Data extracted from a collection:
══════════

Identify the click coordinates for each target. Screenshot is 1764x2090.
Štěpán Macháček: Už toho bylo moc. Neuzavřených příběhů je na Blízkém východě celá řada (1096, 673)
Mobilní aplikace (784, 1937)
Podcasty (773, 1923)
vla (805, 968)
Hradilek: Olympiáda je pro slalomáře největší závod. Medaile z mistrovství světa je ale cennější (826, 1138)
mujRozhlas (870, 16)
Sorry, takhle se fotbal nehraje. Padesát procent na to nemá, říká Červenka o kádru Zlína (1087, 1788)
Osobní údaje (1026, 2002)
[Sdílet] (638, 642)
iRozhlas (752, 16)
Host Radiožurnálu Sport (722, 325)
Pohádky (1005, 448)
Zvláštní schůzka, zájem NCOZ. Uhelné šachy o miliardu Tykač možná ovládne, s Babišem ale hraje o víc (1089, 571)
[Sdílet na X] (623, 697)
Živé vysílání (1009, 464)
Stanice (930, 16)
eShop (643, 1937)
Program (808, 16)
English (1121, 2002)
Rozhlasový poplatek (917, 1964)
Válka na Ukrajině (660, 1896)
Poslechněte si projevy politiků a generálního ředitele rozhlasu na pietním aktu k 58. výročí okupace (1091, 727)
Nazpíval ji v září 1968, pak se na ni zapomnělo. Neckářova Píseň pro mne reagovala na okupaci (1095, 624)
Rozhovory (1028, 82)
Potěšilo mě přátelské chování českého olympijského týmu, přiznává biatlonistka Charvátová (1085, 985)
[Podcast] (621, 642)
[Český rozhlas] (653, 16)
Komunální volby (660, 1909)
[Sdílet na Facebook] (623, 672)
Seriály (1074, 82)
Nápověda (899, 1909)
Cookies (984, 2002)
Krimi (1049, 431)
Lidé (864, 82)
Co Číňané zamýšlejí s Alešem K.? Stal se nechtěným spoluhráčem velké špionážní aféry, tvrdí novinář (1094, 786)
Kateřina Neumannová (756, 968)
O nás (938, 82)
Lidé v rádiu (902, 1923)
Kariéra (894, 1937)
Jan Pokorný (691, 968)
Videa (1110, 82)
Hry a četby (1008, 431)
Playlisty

══════════

> **Description of the task**
What you copy out must be exactly the lines from the line containing "Poslechněte si projevy" through the end of the records.

> **Exercise response**
Poslechněte si projevy politiků a generálního ředitele rozhlasu na pietním aktu k 58. výročí okupace (1091, 727)
Nazpíval ji v září 1968, pak se na ni zapomnělo. Neckářova Píseň pro mne reagovala na okupaci (1095, 624)
Rozhovory (1028, 82)
Potěšilo mě přátelské chování českého olympijského týmu, přiznává biatlonistka Charvátová (1085, 985)
[Podcast] (621, 642)
[Český rozhlas] (653, 16)
Komunální volby (660, 1909)
[Sdílet na Facebook] (623, 672)
Seriály (1074, 82)
Nápověda (899, 1909)
Cookies (984, 2002)
Krimi (1049, 431)
Lidé (864, 82)
Co Číňané zamýšlejí s Alešem K.? Stal se nechtěným spoluhráčem velké špionážní aféry, tvrdí novinář (1094, 786)
Kateřina Neumannová (756, 968)
O nás (938, 82)
Lidé v rádiu (902, 1923)
Kariéra (894, 1937)
Jan Pokorný (691, 968)
Videa (1110, 82)
Hry a četby (1008, 431)
Playlisty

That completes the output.